Raspberry Almond Truffle Cake
Preheat oven to 350 degrees. Spray bottom of 13x9-inch pan with cooking spray. Combine:
1 chocolate fudge cake mix
1 1/3 C. water
1/2 C. vegetable oil
Beat with electric mixer on low speed for 30 seconds, then for 2 minutes on medium speed. Pour into pan and bake about 30 minutes or until cake tests done with toothpick. Cool completely.
Ganache: In a large microwavable bowl, combine 16 oz. semisweet chocolate chips (we prefer Guittard or Ghirardelli double chocolate), 1 1/3 C. heavy whipping cream, and 1/4 C. butter (not margarine). Microwave on high for one minute. Stir. Continue to microwave in 20 second intervals until mixture is smooth (do not overcook). Stir in 2 tsp. almond extract, and 2 tsp. vanilla. Note: this process can also be done by heating butter and cream to boiling and pouring over chocolate and stirring until smooth. Add flavorings last.
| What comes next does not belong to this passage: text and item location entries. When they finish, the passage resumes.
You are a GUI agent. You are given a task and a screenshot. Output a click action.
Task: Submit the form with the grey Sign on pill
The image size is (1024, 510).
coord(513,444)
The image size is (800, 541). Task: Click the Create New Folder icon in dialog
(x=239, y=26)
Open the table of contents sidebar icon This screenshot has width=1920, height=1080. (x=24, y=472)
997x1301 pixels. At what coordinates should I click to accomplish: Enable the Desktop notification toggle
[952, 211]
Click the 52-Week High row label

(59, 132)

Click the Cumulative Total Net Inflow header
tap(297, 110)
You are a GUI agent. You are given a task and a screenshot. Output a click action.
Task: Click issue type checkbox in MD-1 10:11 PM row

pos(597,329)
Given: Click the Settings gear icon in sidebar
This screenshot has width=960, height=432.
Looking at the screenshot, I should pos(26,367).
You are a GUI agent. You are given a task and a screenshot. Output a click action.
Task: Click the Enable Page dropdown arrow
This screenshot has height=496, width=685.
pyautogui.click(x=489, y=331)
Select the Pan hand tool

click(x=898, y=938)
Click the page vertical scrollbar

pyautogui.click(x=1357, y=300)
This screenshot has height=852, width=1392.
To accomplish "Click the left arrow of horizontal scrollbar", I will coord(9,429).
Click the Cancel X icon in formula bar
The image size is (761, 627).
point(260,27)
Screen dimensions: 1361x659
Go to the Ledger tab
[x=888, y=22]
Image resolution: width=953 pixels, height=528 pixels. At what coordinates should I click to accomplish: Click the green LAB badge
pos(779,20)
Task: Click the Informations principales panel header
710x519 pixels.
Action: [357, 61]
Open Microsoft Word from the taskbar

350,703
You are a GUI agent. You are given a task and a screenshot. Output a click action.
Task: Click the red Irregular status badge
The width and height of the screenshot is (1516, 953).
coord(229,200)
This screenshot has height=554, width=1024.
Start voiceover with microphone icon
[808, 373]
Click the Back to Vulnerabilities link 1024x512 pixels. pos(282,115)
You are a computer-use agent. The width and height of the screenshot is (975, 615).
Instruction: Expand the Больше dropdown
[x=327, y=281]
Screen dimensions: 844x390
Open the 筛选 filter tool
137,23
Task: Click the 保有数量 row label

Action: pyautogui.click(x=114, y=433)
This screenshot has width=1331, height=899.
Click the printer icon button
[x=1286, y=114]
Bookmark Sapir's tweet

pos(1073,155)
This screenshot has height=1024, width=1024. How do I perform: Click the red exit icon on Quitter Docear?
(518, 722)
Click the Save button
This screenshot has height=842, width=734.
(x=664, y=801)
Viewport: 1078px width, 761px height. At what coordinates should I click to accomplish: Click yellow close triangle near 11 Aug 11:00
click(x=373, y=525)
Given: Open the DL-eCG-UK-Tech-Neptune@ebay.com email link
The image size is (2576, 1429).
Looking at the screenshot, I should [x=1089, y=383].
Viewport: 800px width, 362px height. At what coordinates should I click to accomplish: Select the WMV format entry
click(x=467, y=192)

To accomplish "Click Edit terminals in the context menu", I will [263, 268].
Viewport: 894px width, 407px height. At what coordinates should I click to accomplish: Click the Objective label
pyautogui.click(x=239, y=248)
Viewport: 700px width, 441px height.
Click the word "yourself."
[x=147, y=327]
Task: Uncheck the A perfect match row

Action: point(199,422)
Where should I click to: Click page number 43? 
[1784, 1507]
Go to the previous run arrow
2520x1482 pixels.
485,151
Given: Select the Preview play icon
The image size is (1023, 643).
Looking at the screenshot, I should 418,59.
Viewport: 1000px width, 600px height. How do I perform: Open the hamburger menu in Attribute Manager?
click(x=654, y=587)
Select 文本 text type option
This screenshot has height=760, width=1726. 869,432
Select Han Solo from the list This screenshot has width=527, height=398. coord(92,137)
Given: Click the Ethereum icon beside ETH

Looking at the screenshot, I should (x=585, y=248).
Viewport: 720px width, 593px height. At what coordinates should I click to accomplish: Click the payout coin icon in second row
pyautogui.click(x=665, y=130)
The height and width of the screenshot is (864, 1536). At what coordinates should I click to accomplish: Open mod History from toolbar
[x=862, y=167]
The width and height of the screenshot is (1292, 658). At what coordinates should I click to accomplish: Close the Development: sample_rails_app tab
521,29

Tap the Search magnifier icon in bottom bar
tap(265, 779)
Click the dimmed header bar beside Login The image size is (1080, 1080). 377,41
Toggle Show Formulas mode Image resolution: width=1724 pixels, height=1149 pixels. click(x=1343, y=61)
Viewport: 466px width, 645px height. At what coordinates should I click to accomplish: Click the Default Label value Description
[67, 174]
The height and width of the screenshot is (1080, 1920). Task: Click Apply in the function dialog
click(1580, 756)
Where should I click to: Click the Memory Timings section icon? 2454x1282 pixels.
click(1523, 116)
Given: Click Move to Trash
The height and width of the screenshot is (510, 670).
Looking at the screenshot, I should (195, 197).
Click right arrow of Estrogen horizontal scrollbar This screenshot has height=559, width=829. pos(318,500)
Line bottom of springform pan with parchment paper circle. Cut cake into 1-inch cubes. Place half of the cubes in mixing bowl and beat until crumbly. Add remaining cake and 1 3/4 C. ganache (reserve remaining). Beat until well combined (mixture will be thick). Gently fold in 2 C. fresh raspberries. Pour mixture into prepared pan, smooth top of cake. Cover with plastic wrap and chill until firm enough to unmold (this can be done in the freezer and takes 30-45 minutes).
Loosen cake from pan by running a hot knife between the side of pan and cake. Turn onto serving plate, and cover with remaining ganache. Garnish with more raspberries, slivered almonds, and whipped cream.
There it is, Ambrosia--my chocolate present to you. Let me know what you think!